Consider compression socks. These special kinds of socks can be purchased at a medical supply store, pharmacy or online as well. Compression socks apply gentle pressure to the legs, feet, and ankles to provide pain relief but combat swelling. They are available in various sizes, but be sure to select a pair that is NOT too tight for your legs. Your physician can recommend the compression level or how tight the socks will be. The four levels range from mild (8-15 mmHg) to extra firm (30-40 mmHg). They should be worn as long as they can be tolerated beginning first thing in the morning.

Keep it moving. Don’t sit or stand in one spot for too long; move it!  Flex your toes, move ankles, and legs for relief. Try to move a little bit each hour, even if it’s a walk to the kitchen, around the block, or lap around an office.
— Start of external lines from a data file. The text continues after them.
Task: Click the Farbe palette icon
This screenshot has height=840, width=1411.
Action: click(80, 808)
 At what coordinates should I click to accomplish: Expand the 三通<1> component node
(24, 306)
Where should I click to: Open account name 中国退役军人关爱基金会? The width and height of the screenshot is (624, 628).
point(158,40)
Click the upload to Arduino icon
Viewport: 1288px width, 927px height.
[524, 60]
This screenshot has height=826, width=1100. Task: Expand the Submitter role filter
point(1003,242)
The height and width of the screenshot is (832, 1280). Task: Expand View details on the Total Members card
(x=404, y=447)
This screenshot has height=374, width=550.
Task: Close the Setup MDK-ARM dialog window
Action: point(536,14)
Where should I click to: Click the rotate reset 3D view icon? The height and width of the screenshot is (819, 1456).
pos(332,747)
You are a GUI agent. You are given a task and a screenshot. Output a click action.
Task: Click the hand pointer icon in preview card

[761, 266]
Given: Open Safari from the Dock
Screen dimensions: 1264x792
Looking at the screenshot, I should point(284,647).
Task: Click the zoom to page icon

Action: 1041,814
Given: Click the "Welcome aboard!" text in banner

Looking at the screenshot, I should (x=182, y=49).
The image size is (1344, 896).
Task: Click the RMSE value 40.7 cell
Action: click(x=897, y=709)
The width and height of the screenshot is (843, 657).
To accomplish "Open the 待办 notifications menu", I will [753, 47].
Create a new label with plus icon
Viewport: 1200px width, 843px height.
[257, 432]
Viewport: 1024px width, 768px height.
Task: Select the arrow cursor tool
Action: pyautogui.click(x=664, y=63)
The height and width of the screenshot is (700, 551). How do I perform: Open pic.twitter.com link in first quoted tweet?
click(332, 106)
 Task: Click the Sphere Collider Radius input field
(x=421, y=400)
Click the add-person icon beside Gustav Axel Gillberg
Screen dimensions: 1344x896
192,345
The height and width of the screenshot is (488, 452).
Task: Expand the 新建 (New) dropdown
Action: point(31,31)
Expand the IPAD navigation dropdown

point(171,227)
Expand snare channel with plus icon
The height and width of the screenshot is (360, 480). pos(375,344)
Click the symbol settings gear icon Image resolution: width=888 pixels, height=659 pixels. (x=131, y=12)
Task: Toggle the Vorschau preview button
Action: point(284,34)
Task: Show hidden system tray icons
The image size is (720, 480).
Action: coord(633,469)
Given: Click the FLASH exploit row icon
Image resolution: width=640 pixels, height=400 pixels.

Down 8 to 10 glasses of water.  Believe it or not, getting enough fluids actually helps reduce swelling. When your body isn’t hydrated enough, it holds onto the fluid it does have, and swelling can take place.

Drink parsley! Parsley is a natural diuretic and can help the body get rid of any extra fluid, especially around your feet. Additionally, its anti-inflammatory properties can help a great deal in reducing any pain and redness. Boil one tablespoon of dried parsley leaves in a cup of hot water, strain and let it cool. Drink this twice daily until you find relief.

Eat ginger. A natural diuretic, ginger helps dilute sodium, which aids in the swelling process. Try drinking ginger tea at least two to three times daily, or chewing raw slices of ginger to help get rid of the swelling.

Apple cider vinegar (ACV) wraps. Apple cider vinegar (ACV) has a high amount of potassium, which can help bring down swelling. Soak a clean towel in equal parts of warm water and ACV. Squeeze out any excess fluid, then wrap your swollen areas in the soaked towel for about 20 minutes.